We must recognize a number of limitations in the study by Xu Chen et al. Among these are its retrospective nature, introducing a possible source of bias, and the relatively small sample study (325 patients in the entire cohort) as well as the low number of recurrences (16 patients, 11 in the laparoscopy group and five in the open surgery group), findings that can explain the amplitude of the confidence interval (adjusted HR 4.638, 95% CI 1.261 to 17.056; p=0.021). Further limitations include the lack of uniformity in tumor dimension measurement for the entire cohort as well as no central pathology review.
There is further evidence that the minimally invasive approach when performing radical hysterectomy in patients with cervical tumors <2 cm may be associated with higher recurrence rates when compared with the open approach. This has already been demonstrated in at least five recent publications.3–7 Joseph Stalin said "one death is a tragedy, but a million are a statistic". This concept resonates in the results regarding recurrence in tumors <2 cm, since these are ‘diluted’ in the global data of studies which leads to a tone of minimizing the true importance of the issue when counseling patients with early-stage cervical cancer regarding the surgical approach. There is an unfortunate and mistaken tone that tumors <2 cm have similar relapse rates with open and minimally invasive radical hysterectomy. However, one must highlight the fact that the literature tells us otherwise and also one must recognize that these recurrences may occur in the form of carcinomatosis, leading to a non-curable pattern of recurrence. I believe most would agree that this scenario leads to a very unfortunate and disappointing discussion with the patient regarding the potential reason for her unusual recurrence.
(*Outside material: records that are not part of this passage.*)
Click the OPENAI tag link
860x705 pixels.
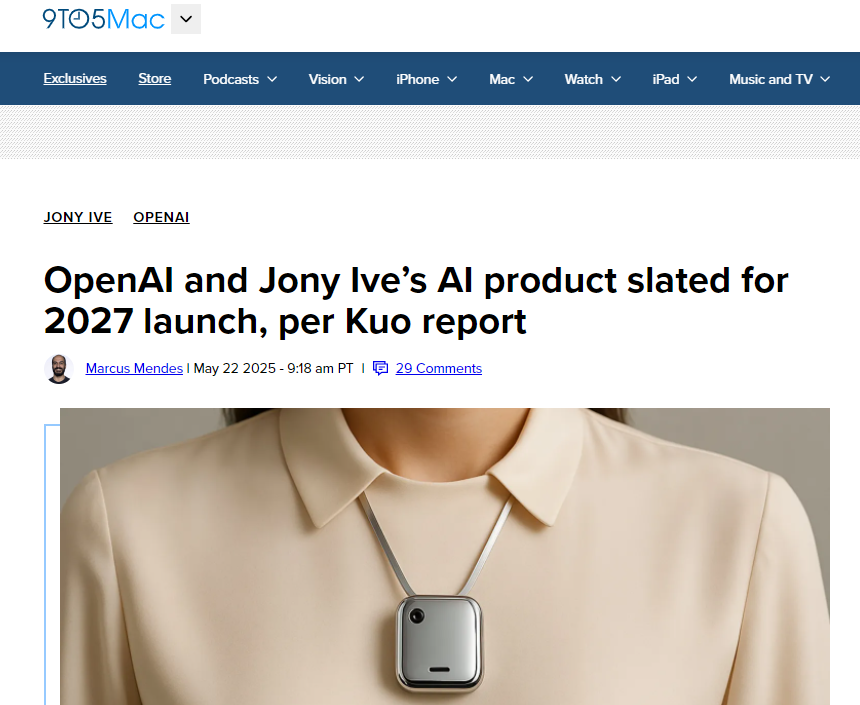point(161,217)
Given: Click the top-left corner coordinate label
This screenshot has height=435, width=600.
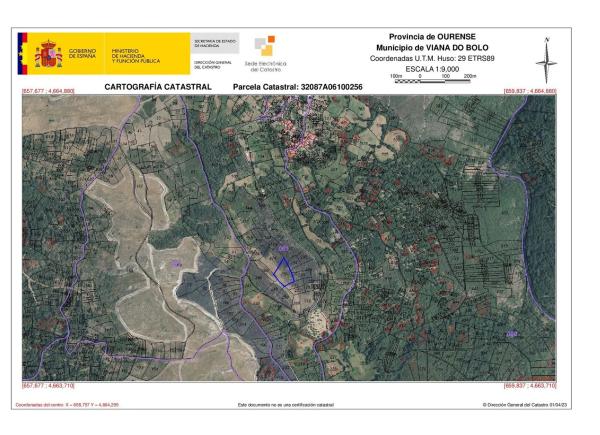Looking at the screenshot, I should [x=49, y=91].
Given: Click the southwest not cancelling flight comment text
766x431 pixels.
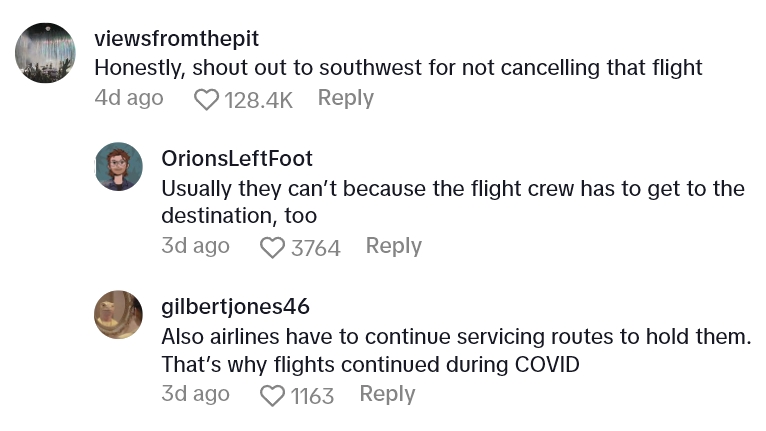Looking at the screenshot, I should click(x=398, y=68).
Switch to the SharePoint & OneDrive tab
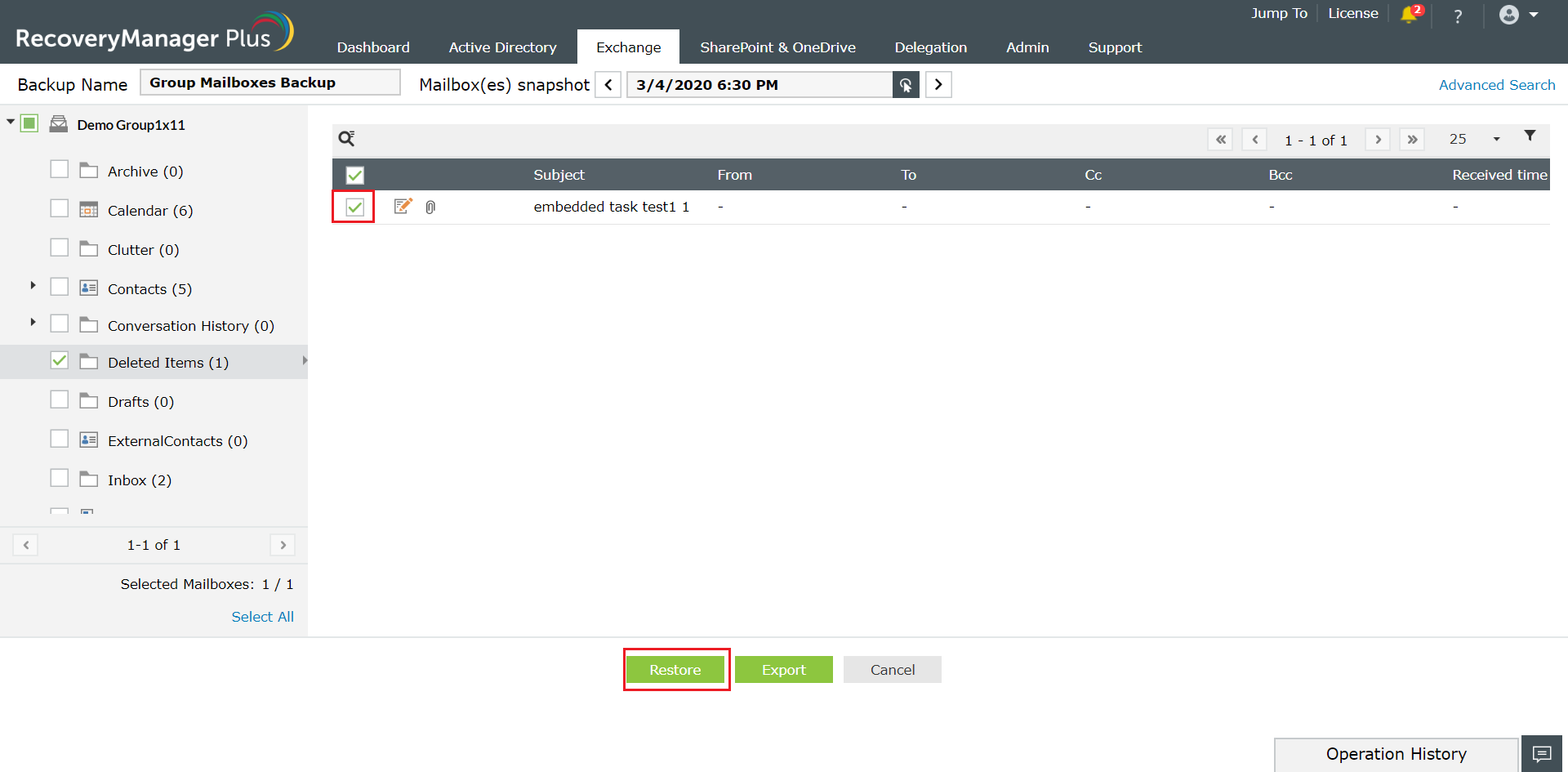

We as surgeons must consider the published literature and understand that, although minimally invasive surgery was for a long time believed to be the best choice for our patients undergoing radical hysterectomy, there is evidence of worse oncologic outcomes1 2 and additional evidence that there is no difference in overall adverse events between the two approaches.8 We await the most recent results from the LACC trial on quality of life assessment between the two groups.9
Given these findings, let us make sure that our patients do not become that single avoidable tragedy. I believe the time has come for everyone, as a scientific community, to follow established guidelines10 11 and offer our patients the new standard of care of open radical hysterectomy and agree to only offer minimally invasive radical hysterectomy in the context of a clinical trial. We will soon have the results of the SHAPE trial,12 a prospective randomized trial comparing simple hysterectomy versus radical hysterectomy in patients with low-risk cervical cancer (<2 cm), which may potentially answer the question as to whether such patients need a radical hysterectomy at all, while also recognizing that this may leave us with another unanswered question: if simple hysterectomy proves to be oncologically safe, will the minimally invasive approach still be considered viable when performing such procedure? Until then, let us all be impartial and lead our practice based on the mounting evidence in the literature for open radical hysterectomy.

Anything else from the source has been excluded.